If the plant was substantially overwatered, the stems would begin to rot from the bottom up. The stem turning dark or black from the bottom is the first symptom of this. A plant that has persistent “wet feet” and insufficient sunlight rots more quickly since it isn’t given a chance to dry off.

Why is my elephant cactus fading away?

Portulacaria afra, sometimes called Elephant Bush or Elephant Food, is a succulent garden shrub and bonsai subject used all over the world. It is the ideal complement to your succulent garden, whether it is inside or outside. Although it is not related to Crassula ovata, this plant is frequently referred to as dwarf jade or miniature jade. The stems are crimson, and the leaves are tiny, fleshy, spherical, green to yellowish. They have a nice acid flavor and are edible. Elephant Bush can also be found in different colors.

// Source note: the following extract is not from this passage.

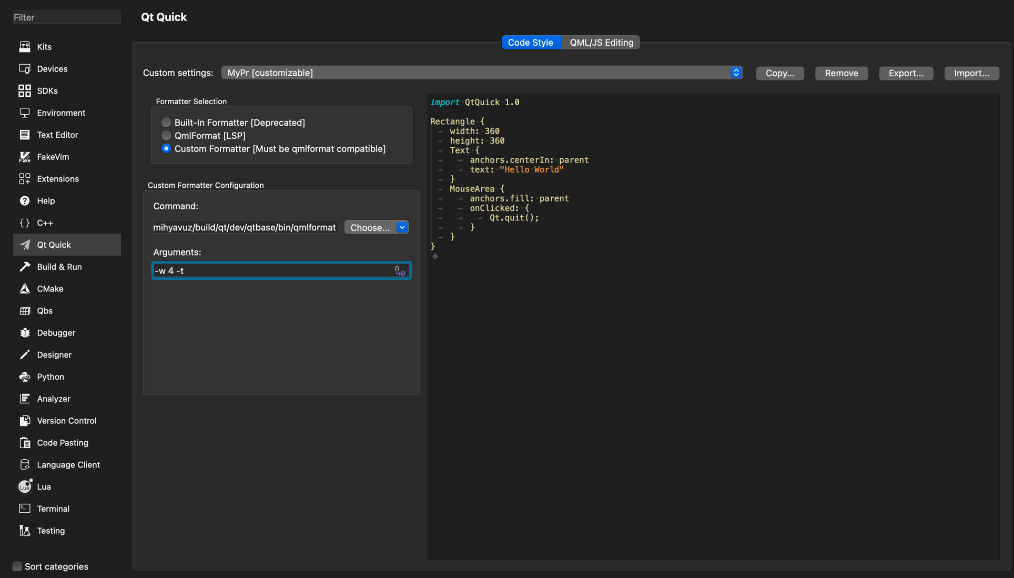The height and width of the screenshot is (578, 1014).
Task: Select the Python settings icon
Action: point(25,377)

This succulent, which goes by the common name “Elephant Food,” is not only eaten by elephants but also by goats and tortoises. In order to provide a sour flavor to salads, soups, and stews, it is frequently utilized in Southern African cooking.

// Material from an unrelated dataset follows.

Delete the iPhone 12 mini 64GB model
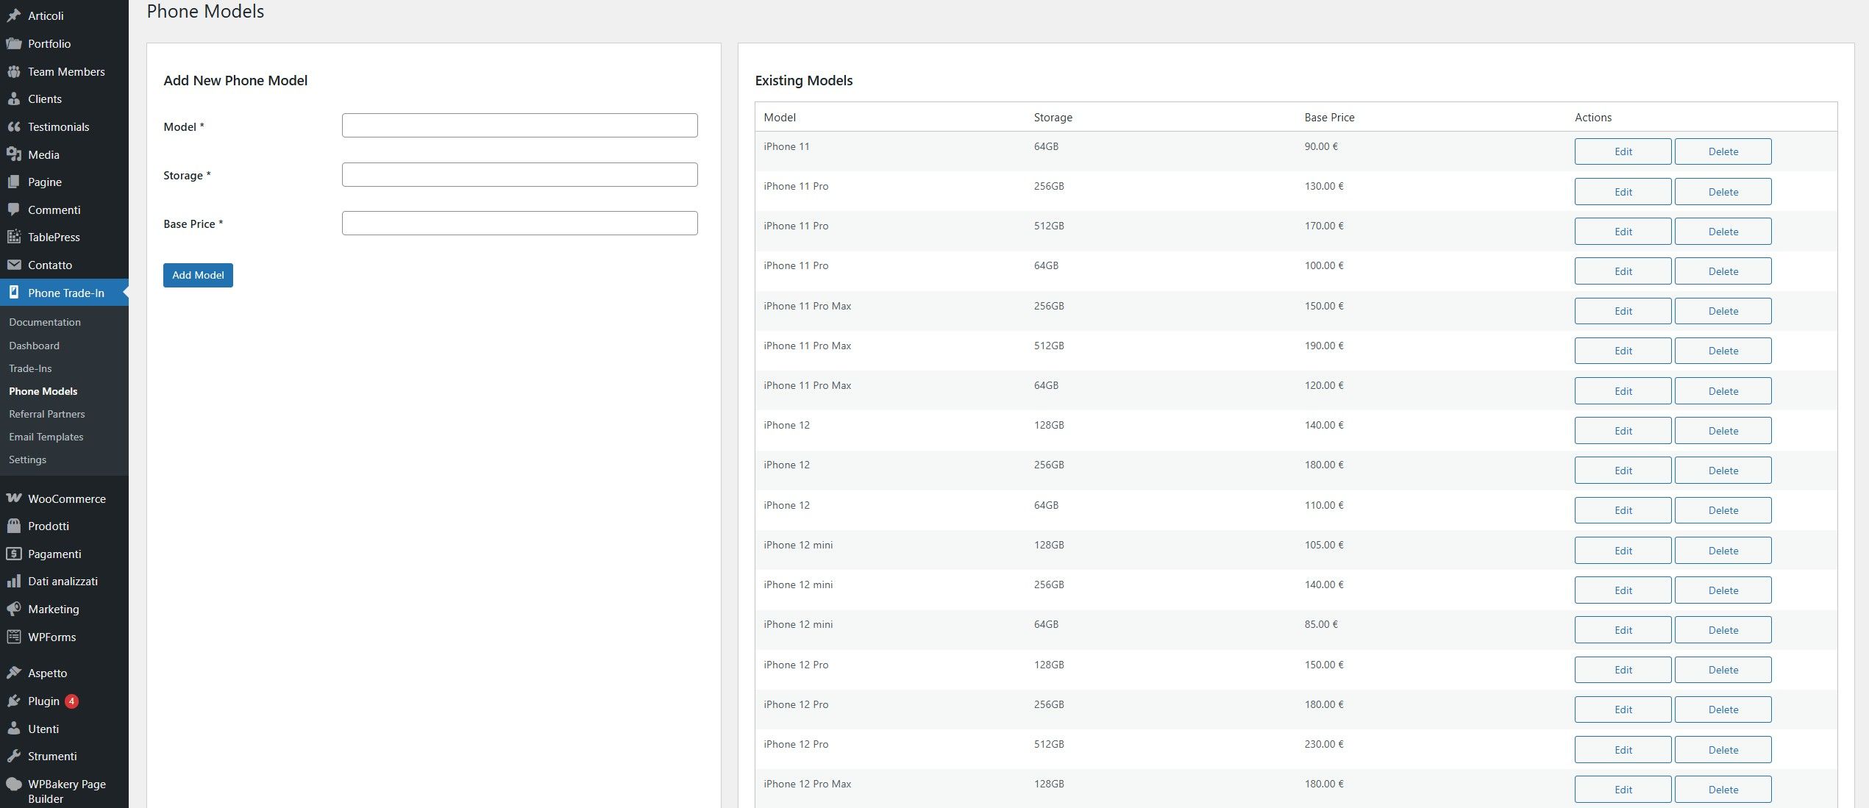1869x808 pixels. click(x=1723, y=630)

Elephant Bush may grow in USDA plant hardiness zones 9b through 11b if it is planted outside. Like all succulents, it has issues, such as leaf drop.

Overwatering and Underwatering

Elephant Bush failures are typically caused by overwatering, which encourages the fungal rot disease. The plant that receives too much water develops bloated and discolored leaves. In extreme circumstances, leaves may drop. Repot the overwatered plant after removing any decaying roots to salvage it.

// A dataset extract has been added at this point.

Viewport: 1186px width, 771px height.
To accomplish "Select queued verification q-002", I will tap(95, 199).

In the event that the Elephant Bush is submerged, leaf drop can also happen. The lack of water causes the leaves to dry out and occasionally fall off. In the summer, this succulent needs to be watered more frequently than in the winter. In between waterings, let the soil to dry. Give the plants enough water in the winter to prevent the leaves from withering.

Soil Issues

Leaf drop could also happen if the soil is deficient in nutrients or has poor drainage. You can make your own mixture or use succulent-specific potting soil. Any soil mixture for succulents should prioritize having good water drainage. Perlite can aid in aeration and drainage when used with ordinary potting soil. Utilize a balanced fertilizer just twice each summer.

Changes in Light, Temperature, and Humidity

In Elephant Bush, abrupt changes in humidity, temperature, and light can all cause leaves to fall off. If moved to a location with less sunshine, this succulent, which enjoys full sun, may start shedding its leaves.

The temperature is the same. The plant may behave similarly if you move it from a cooler to a much warmer environment or vice versa and start dropping leaves. The same outcomes may result from significant changes in humidity. Elephant Bush prefers daytime temperatures of 70 to 85 F (21 to 29 C) and nocturnal temperatures of 50 to 55 F. (10 to 13 C). To keep the plant from being overly dry, keep it away from vents for heating or cooling. Winter humidity levels can be maintained by using humidifiers.

Pests and Diseases

A plant can get weak enough from pests and illnesses to potentially lose its leaves. Whiteflies and scale moths are the pests most likely to harm leafy succulents. Spider mites, mealybugs, and fungus gnat larvae are some examples of additional pests. Fungal diseases are the ones that damage Elephant Bush the most. Through adequate irrigation, water drainage, and insect control, these diseases can be avoided.